PALO ALTO, Calif. —
Now Zynga has entered what looks like a death spiral, and nobody is surprised. This week the firm announced that users aren't flocking to its latest games, and as a result it's lowering its revenue expectations for the year. The announcement sparked another brutal slide in Zynga's stock price; shares were recently trading for less than $2.50 each, more than 75 percent less than at Zynga's IPO. Zynga has enough cash in the bank to stave off immediate panic, but now that the possibility of earning stock-market millions is looking dim, a number of the firm's top employees have left.
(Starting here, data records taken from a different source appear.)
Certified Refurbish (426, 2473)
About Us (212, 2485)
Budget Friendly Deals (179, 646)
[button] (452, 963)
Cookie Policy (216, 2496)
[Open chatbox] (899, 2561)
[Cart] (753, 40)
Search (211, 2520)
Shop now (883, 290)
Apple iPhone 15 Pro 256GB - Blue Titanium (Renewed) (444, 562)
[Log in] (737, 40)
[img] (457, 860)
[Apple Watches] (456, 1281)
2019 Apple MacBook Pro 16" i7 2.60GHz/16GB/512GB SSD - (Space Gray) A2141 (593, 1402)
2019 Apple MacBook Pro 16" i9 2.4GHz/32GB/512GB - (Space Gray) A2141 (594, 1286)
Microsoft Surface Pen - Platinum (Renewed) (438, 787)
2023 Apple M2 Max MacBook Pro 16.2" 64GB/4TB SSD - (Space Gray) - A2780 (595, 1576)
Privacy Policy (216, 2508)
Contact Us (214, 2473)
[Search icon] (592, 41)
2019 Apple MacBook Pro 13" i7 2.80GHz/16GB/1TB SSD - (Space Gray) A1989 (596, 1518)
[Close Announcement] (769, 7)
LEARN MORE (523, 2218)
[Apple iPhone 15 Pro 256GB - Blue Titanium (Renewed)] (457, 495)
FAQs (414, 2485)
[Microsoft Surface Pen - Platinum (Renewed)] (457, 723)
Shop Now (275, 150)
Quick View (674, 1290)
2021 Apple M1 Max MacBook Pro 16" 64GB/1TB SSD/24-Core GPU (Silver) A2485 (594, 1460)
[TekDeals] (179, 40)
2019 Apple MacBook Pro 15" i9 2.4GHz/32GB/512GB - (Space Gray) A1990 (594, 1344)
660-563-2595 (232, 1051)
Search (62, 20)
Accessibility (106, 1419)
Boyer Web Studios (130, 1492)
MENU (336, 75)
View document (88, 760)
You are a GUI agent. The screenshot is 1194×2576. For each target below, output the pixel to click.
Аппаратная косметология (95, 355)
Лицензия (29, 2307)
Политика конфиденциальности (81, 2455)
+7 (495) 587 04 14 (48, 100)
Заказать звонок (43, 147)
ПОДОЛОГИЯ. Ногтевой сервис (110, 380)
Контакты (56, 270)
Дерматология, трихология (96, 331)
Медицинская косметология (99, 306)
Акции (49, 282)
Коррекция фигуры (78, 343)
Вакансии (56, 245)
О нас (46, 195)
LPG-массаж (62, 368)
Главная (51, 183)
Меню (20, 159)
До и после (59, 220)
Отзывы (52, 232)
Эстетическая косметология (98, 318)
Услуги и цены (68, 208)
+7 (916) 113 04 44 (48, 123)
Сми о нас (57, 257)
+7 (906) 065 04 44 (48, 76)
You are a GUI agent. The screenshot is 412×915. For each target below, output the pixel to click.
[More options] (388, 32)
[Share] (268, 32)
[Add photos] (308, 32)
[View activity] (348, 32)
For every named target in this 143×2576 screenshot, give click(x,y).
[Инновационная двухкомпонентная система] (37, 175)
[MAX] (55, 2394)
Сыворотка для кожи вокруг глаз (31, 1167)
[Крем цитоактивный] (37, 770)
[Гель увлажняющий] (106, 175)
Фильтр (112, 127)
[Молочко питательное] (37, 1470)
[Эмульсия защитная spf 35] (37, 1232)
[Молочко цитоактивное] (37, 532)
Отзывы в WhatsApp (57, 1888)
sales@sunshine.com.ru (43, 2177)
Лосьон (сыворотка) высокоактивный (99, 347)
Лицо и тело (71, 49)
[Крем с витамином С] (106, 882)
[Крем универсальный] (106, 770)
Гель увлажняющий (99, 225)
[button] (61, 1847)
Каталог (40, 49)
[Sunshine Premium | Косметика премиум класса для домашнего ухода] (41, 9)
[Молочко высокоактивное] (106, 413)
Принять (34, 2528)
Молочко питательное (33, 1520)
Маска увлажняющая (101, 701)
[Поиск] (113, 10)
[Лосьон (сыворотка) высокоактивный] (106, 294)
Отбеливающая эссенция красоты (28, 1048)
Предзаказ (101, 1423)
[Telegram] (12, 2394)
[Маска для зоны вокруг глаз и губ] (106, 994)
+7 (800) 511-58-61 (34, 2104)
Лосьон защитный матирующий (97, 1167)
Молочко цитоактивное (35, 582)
In some ways Zynga's demise — along with Facebook's IPO fizzle and investors' newfound distaste for advertiser-driven consumer sites — is a good sign for the tech industry. There was a moment earlier this year when Silicon Valley threatened to return to the unrealistic go-go years. The high-water mark was the early summer. Around that time a delivery man knocked at my door bearing a package from Zynga. It was about the size of a shoebox, but it weighed nothing. And that's pretty much what it contained — I opened the box to find a folded-up paper airplane sitting in a wad of packaging tissue. The airplane was an invitation to an upcoming Zynga press event. I found the whole thing distasteful. Like the million-dollar rooftop launch parties and the Super Bowl sock puppets that defined the last boom, the invitation was a waste of money and creative energy that should have been used for something more productive.
Zynga's seeming decline marks the end of the bubble. It suggests that investors and customers can't be hoodwinked for long. Now, if the company has any hope of surviving, it's going to have to do something that it's never done before: Start building amazing things the world hasn't seen before.